_Task statement_: The answer must be an exact copy of all the data below.

(Items from a data source)
======
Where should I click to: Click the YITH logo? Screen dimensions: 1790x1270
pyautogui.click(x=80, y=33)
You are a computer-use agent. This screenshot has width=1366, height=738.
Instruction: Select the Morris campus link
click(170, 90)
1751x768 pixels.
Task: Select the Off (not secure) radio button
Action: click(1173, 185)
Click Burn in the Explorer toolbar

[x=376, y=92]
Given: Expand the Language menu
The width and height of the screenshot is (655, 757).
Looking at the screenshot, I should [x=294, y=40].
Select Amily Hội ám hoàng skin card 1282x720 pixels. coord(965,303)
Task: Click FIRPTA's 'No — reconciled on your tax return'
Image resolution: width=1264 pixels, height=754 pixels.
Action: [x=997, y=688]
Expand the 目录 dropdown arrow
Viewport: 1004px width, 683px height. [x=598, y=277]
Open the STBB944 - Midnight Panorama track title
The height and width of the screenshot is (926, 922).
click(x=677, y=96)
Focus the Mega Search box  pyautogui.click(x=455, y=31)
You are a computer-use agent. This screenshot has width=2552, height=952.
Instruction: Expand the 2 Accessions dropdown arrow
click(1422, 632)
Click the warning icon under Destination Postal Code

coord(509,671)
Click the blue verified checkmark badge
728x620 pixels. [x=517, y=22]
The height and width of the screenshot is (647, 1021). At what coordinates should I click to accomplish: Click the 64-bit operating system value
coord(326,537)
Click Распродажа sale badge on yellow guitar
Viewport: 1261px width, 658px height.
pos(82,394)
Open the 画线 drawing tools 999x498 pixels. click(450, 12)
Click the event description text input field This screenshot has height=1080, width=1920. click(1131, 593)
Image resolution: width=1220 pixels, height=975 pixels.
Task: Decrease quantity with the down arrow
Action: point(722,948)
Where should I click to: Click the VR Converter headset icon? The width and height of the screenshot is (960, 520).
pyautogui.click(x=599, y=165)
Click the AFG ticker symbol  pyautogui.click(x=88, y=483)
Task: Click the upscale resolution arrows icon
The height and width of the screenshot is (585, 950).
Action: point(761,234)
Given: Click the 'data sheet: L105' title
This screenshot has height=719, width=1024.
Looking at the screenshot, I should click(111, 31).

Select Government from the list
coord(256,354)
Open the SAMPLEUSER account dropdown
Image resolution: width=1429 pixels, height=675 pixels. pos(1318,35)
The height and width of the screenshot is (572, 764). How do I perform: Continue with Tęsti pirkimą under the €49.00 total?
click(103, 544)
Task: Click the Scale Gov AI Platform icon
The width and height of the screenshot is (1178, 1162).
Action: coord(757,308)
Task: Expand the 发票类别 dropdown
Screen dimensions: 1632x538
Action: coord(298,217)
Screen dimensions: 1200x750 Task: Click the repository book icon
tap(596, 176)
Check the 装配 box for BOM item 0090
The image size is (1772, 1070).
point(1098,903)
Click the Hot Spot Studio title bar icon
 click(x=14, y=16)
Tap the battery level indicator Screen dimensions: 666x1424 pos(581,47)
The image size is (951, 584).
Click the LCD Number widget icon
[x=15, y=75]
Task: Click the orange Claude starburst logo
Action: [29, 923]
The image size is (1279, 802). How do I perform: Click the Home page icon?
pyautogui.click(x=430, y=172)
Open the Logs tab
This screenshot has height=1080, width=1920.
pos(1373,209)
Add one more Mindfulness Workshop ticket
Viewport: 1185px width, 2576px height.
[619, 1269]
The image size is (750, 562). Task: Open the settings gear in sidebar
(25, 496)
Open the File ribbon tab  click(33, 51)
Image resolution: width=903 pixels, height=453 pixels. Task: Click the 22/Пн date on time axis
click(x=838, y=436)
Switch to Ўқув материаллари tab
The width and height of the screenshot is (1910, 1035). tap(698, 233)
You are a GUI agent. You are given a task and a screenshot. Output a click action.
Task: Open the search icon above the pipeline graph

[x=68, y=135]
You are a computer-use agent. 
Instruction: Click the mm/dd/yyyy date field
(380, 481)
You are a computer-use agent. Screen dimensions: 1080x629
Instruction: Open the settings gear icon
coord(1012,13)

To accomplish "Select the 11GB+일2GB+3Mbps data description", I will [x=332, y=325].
======
_The answer_:
Where should I click to: Click the YITH logo? Screen dimensions: 1790x1270
pyautogui.click(x=80, y=33)
You are a computer-use agent. This screenshot has width=1366, height=738.
Instruction: Select the Morris campus link
click(170, 90)
1751x768 pixels.
Task: Select the Off (not secure) radio button
Action: click(1173, 185)
Click Burn in the Explorer toolbar

[x=376, y=92]
Given: Expand the Language menu
The width and height of the screenshot is (655, 757).
Looking at the screenshot, I should [x=294, y=40].
Select Amily Hội ám hoàng skin card 1282x720 pixels. coord(965,303)
Task: Click FIRPTA's 'No — reconciled on your tax return'
Image resolution: width=1264 pixels, height=754 pixels.
Action: [x=997, y=688]
Expand the 目录 dropdown arrow
Viewport: 1004px width, 683px height. [x=598, y=277]
Open the STBB944 - Midnight Panorama track title
The height and width of the screenshot is (926, 922).
click(x=677, y=96)
Focus the Mega Search box  pyautogui.click(x=455, y=31)
You are a computer-use agent. This screenshot has width=2552, height=952.
Instruction: Expand the 2 Accessions dropdown arrow
click(1422, 632)
Click the warning icon under Destination Postal Code

coord(509,671)
Click the blue verified checkmark badge
728x620 pixels. [x=517, y=22]
The height and width of the screenshot is (647, 1021). At what coordinates should I click to accomplish: Click the 64-bit operating system value
coord(326,537)
Click Распродажа sale badge on yellow guitar
Viewport: 1261px width, 658px height.
pos(82,394)
Open the 画线 drawing tools 999x498 pixels. click(450, 12)
Click the event description text input field This screenshot has height=1080, width=1920. click(1131, 593)
Image resolution: width=1220 pixels, height=975 pixels.
Task: Decrease quantity with the down arrow
Action: point(722,948)
Where should I click to: Click the VR Converter headset icon? The width and height of the screenshot is (960, 520).
pyautogui.click(x=599, y=165)
Click the AFG ticker symbol  pyautogui.click(x=88, y=483)
Task: Click the upscale resolution arrows icon
The height and width of the screenshot is (585, 950).
Action: point(761,234)
Given: Click the 'data sheet: L105' title
This screenshot has height=719, width=1024.
Looking at the screenshot, I should click(111, 31).

Select Government from the list
coord(256,354)
Open the SAMPLEUSER account dropdown
Image resolution: width=1429 pixels, height=675 pixels. pos(1318,35)
The height and width of the screenshot is (572, 764). How do I perform: Continue with Tęsti pirkimą under the €49.00 total?
click(103, 544)
Task: Click the Scale Gov AI Platform icon
The width and height of the screenshot is (1178, 1162).
Action: coord(757,308)
Task: Expand the 发票类别 dropdown
Screen dimensions: 1632x538
Action: coord(298,217)
Screen dimensions: 1200x750 Task: Click the repository book icon
tap(596, 176)
Check the 装配 box for BOM item 0090
The image size is (1772, 1070).
point(1098,903)
Click the Hot Spot Studio title bar icon
 click(x=14, y=16)
Tap the battery level indicator Screen dimensions: 666x1424 pos(581,47)
The image size is (951, 584).
Click the LCD Number widget icon
[x=15, y=75]
Task: Click the orange Claude starburst logo
Action: [29, 923]
The image size is (1279, 802). How do I perform: Click the Home page icon?
pyautogui.click(x=430, y=172)
Open the Logs tab
This screenshot has height=1080, width=1920.
pos(1373,209)
Add one more Mindfulness Workshop ticket
Viewport: 1185px width, 2576px height.
[619, 1269]
The image size is (750, 562). Task: Open the settings gear in sidebar
(25, 496)
Open the File ribbon tab  click(33, 51)
Image resolution: width=903 pixels, height=453 pixels. Task: Click the 22/Пн date on time axis
click(x=838, y=436)
Switch to Ўқув материаллари tab
The width and height of the screenshot is (1910, 1035). tap(698, 233)
You are a GUI agent. You are given a task and a screenshot. Output a click action.
Task: Open the search icon above the pipeline graph

[x=68, y=135]
You are a computer-use agent. 
Instruction: Click the mm/dd/yyyy date field
(380, 481)
You are a computer-use agent. Screen dimensions: 1080x629
Instruction: Open the settings gear icon
coord(1012,13)

To accomplish "Select the 11GB+일2GB+3Mbps data description", I will [x=332, y=325].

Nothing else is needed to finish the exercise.